Write out each record again exactly as it stands.
------------------------------------------------
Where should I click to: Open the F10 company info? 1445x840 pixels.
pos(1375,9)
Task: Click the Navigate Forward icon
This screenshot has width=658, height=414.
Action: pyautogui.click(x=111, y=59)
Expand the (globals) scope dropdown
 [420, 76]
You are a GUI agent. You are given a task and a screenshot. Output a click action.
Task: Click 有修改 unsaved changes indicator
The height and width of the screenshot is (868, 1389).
------------------------------------------------
* [COMPLETED EXERCISE]:
Where should I click to: Open the F10 company info? 1445x840 pixels.
pos(1375,9)
Task: Click the Navigate Forward icon
This screenshot has width=658, height=414.
Action: pyautogui.click(x=111, y=59)
Expand the (globals) scope dropdown
 [420, 76]
You are a GUI agent. You are given a task and a screenshot. Output a click action.
Task: Click 有修改 unsaved changes indicator
The height and width of the screenshot is (868, 1389).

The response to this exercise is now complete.